# Apache Spark 3.2 (PySpark) Tutorial
- Author: Akira Takihara Wang (https://github.com/akiratwang)

Tutorial Operating System(s):
- Windows 10 and WSL2
- Linux

In [3]:
from pyspark.sql import SparkSession

spark = SparkSession \
    .builder \
    .appName("PySpark Conversion and Transformations") \
    .config("spark.sql.repl.eagerEval.enabled", True) \
    .getOrCreate()

21/11/24 16:23:47 WARN Utils: Your hostname, NeonEx resolves to a loopback address: 127.0.1.1; using 10.1.1.247 instead (on interface eth0)
21/11/24 16:23:47 WARN Utils: Set SPARK_LOCAL_IP if you need to bind to another address
Using Spark's default log4j profile: org/apache/spark/log4j-defaults.properties
Setting default log level to "WARN".
To adjust logging level use sc.setLogLevel(newLevel). For SparkR, use setLogLevel(newLevel).
21/11/24 16:23:48 WARN NativeCodeLoader: Unable to load native-hadoop library for your platform... using builtin-java classes where applicable


In [6]:
schema = """
`VendorID` INT,  
`tpep_pickup_datetime` STRING, 
`tpep_dropoff_datetime` STRING,
`passenger_count` INT, 
`trip_distance` DOUBLE, 
`pickup_longitude` DOUBLE, 
`pickup_latitude` DOUBLE,
`RateCodeID` INT, 
`store_and_fwd_flag` STRING, 
`dropoff_longitude` DOUBLE, 
`dropoff_latitude` DOUBLE,
`payment_type` INT, 
`fare_amount` DOUBLE, 
`extra` DOUBLE, 
`mta_tax` DOUBLE, 
`tip_amount` DOUBLE,
`tolls_amount` DOUBLE, 
`improvement_surcharge` DOUBLE, 
`total_amount` DOUBLE
"""

# Transformations and Lazy Evaluation
Transformations in PySpark will transform a Spark DataFrame into a _new_ DataFrame _without_ altering the original data. This means that Spark is **immutable** (i.e there is no `inplace=True` argument like some `pandas` methods).

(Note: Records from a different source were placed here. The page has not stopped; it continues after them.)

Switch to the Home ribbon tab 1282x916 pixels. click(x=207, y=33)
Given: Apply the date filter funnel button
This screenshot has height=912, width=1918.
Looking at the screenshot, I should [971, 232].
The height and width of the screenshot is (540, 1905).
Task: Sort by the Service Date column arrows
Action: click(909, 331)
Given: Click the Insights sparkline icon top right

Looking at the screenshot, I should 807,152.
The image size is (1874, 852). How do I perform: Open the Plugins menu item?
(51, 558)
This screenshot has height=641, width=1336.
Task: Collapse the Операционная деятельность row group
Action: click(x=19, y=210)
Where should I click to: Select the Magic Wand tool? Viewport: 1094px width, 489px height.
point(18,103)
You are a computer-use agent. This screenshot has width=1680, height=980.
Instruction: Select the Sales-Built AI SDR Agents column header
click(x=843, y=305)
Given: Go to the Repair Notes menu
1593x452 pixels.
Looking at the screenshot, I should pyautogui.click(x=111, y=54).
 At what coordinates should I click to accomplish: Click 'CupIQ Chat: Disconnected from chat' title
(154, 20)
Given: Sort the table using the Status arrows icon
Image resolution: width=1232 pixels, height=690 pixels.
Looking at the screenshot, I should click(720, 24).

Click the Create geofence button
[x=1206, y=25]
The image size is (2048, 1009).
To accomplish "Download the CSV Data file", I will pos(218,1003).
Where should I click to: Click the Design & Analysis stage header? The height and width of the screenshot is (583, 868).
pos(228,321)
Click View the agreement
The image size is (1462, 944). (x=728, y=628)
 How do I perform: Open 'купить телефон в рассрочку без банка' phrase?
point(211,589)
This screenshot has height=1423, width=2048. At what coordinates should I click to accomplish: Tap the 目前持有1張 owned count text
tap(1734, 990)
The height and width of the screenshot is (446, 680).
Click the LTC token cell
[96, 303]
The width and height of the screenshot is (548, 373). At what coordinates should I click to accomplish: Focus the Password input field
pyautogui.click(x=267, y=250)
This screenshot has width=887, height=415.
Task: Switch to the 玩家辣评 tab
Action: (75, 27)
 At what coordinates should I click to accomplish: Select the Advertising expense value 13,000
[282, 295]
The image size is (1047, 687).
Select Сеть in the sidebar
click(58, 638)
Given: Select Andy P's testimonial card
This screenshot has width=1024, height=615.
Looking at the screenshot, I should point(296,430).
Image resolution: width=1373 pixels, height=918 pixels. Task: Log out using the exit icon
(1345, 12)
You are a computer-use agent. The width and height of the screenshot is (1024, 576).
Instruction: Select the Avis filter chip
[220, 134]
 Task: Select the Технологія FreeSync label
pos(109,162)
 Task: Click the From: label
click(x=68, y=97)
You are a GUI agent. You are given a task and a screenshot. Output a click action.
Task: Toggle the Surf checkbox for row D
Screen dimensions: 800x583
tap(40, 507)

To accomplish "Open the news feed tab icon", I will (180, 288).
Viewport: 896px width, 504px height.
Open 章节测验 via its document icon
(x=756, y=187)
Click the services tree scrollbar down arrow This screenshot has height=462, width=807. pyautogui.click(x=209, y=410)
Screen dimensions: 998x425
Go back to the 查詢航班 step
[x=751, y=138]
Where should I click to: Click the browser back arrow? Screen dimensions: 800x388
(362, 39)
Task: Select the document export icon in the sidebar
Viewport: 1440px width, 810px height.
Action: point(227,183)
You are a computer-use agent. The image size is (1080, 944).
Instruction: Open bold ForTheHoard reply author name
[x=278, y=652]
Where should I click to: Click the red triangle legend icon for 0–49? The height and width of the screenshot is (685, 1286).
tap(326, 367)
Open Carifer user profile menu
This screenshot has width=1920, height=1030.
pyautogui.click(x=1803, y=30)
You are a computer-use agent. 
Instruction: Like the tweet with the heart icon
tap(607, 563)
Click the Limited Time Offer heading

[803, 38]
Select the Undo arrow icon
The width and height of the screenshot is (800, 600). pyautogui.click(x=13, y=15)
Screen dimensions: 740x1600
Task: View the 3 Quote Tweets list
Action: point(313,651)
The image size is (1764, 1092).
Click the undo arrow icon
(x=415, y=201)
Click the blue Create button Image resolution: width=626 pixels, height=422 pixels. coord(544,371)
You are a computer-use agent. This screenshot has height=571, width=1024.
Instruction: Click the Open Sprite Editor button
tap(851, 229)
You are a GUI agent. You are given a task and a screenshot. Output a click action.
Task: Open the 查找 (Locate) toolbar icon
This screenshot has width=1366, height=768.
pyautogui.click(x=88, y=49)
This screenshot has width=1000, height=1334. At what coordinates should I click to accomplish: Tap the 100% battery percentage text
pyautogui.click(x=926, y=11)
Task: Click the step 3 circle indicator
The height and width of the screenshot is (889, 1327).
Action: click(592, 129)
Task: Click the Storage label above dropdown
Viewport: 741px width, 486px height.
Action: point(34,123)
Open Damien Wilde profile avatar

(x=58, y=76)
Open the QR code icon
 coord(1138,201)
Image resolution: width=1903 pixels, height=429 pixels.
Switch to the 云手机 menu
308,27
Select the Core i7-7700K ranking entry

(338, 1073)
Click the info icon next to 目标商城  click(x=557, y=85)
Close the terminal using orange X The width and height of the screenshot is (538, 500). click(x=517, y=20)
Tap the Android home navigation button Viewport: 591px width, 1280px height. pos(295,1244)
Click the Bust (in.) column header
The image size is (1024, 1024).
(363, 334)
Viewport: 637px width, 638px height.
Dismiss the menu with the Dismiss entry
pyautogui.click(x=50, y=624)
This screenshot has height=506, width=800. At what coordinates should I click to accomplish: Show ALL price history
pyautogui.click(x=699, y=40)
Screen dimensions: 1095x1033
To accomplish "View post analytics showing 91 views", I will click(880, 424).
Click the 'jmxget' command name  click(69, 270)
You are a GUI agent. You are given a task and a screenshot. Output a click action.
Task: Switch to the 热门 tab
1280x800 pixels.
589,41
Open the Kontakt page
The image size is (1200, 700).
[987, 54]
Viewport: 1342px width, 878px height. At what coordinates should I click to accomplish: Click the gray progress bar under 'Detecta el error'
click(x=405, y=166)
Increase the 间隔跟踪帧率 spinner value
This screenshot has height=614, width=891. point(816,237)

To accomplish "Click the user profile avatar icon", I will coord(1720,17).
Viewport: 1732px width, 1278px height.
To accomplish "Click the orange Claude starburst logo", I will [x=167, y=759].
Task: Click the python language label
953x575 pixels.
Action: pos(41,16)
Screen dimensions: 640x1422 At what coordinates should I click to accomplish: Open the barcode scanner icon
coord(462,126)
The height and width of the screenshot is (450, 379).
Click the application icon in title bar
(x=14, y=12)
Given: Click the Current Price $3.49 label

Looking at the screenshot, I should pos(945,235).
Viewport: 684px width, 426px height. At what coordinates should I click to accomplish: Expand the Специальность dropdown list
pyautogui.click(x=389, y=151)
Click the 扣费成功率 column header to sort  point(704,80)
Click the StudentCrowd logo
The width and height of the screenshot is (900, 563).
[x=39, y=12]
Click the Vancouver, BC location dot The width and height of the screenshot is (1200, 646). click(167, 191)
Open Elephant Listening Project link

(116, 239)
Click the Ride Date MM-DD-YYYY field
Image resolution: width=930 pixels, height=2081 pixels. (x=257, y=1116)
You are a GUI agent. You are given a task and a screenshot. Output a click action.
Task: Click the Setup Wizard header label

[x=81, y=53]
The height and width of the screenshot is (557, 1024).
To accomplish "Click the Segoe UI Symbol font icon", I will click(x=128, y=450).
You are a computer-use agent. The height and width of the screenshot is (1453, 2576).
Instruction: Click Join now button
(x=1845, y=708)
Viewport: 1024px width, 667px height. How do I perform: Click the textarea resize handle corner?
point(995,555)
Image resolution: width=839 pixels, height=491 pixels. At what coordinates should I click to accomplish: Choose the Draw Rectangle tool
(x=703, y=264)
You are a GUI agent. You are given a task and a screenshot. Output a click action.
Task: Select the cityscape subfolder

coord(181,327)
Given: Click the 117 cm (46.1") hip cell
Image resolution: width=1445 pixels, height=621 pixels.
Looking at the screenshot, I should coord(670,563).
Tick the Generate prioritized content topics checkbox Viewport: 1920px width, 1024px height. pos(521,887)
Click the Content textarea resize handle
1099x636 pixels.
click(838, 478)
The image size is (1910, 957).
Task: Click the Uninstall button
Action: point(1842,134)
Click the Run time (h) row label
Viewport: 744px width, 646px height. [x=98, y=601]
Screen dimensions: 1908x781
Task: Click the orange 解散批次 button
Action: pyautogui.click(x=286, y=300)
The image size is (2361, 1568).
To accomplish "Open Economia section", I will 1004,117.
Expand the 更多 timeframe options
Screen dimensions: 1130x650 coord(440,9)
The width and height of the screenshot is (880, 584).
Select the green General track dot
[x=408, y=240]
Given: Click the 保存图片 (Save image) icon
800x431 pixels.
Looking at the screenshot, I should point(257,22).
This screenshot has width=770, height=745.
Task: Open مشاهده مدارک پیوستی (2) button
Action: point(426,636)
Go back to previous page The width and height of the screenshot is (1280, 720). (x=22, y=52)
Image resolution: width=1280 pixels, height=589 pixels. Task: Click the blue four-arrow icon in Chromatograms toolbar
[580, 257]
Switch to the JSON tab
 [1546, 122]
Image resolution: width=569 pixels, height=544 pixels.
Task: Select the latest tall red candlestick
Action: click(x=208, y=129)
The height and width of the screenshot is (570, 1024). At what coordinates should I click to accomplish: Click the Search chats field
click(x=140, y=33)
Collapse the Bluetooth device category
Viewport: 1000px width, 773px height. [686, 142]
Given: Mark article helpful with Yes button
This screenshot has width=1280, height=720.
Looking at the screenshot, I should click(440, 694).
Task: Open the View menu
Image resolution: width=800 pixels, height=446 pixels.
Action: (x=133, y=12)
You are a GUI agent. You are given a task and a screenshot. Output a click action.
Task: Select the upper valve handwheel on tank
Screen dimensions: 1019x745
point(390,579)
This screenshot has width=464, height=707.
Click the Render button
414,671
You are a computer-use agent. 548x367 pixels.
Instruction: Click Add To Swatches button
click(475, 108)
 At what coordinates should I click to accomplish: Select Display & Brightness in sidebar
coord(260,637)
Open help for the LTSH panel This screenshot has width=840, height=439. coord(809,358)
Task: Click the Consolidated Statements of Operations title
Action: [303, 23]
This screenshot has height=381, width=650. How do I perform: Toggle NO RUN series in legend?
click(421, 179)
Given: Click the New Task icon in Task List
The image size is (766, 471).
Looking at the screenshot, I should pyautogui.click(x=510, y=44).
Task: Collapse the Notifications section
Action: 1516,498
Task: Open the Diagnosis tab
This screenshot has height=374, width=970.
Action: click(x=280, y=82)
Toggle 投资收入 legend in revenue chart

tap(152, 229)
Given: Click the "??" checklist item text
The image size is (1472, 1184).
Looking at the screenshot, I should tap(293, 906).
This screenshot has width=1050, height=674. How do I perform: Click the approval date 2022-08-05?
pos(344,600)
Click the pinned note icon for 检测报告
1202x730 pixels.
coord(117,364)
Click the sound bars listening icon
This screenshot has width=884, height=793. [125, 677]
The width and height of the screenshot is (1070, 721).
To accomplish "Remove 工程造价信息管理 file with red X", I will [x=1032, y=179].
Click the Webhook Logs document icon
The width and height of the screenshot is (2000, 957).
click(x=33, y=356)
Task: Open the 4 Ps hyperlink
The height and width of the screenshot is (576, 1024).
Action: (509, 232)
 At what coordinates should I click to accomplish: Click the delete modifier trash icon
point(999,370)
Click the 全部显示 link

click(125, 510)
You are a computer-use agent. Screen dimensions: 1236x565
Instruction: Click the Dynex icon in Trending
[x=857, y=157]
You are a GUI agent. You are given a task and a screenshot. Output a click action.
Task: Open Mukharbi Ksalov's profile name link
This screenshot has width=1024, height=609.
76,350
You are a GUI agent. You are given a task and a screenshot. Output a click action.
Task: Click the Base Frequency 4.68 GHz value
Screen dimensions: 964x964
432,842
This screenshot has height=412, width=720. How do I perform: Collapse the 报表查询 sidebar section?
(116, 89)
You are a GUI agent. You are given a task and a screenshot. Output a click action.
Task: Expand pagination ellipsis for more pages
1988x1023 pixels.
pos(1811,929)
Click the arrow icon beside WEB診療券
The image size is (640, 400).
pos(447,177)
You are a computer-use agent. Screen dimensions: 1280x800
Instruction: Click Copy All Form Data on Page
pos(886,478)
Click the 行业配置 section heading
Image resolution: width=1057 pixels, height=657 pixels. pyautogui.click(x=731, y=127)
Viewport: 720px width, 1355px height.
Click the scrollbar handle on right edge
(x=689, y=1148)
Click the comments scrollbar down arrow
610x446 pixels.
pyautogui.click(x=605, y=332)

For example, operations will return transformed results rather than mutating the original. Therefore, it is quite common to see:
- `sdf = sdf.with_some_transformation()`

Finally, Spark operations are evaluated lazily. This is because there is a driver under-the-hood which looks to optimize and make your operations more efficient. This means that your data _does not "move"_ until called upon.

## Renaming Columns
If we work with the full 2015 dataset, you'll notice some inconsistencies in the column names (`RateCodeID` vs `RatecodeID`). To rename fields, we need to use the `.withColumnRenamed(original name, new name)` method.

In [7]:
sdf = spark.read.csv('../data/sample.csv', schema=schema, header=True)

In [None]:
sdf.limit(5)

# Data Type Conversions
If we look at our DataFrame, our `datetime` field is of form `1/12/15 0:00` which follows neither formats. Let's resolve this now!

In [8]:
sdf.printSchema()

root
 |-- VendorID: integer (nullable = true)
 |-- tpep_pickup_datetime: string (nullable = true)
 |-- tpep_dropoff_datetime: string (nullable = true)
 |-- passenger_count: integer (nullable = true)
 |-- trip_distance: double (nullable = true)
 |-- pickup_longitude: double (nullable = true)
 |-- pickup_latitude: double (nullable = true)
 |-- RateCodeID: integer (nullable = true)
 |-- store_and_fwd_flag: string (nullable = true)
 |-- dropoff_longitude: double (nullable = true)
 |-- dropoff_latitude: double (nullable = true)
 |-- payment_type: integer (nullable = true)
 |-- fare_amount: double (nullable = true)
 |-- extra: double (nullable = true)
 |-- mta_tax: double (nullable = true)
 |-- tip_amount: double (nullable = true)
 |-- tolls_amount: double (nullable = true)
 |-- improvement_surcharge: double (nullable = true)
 |-- total_amount: double (nullable = true)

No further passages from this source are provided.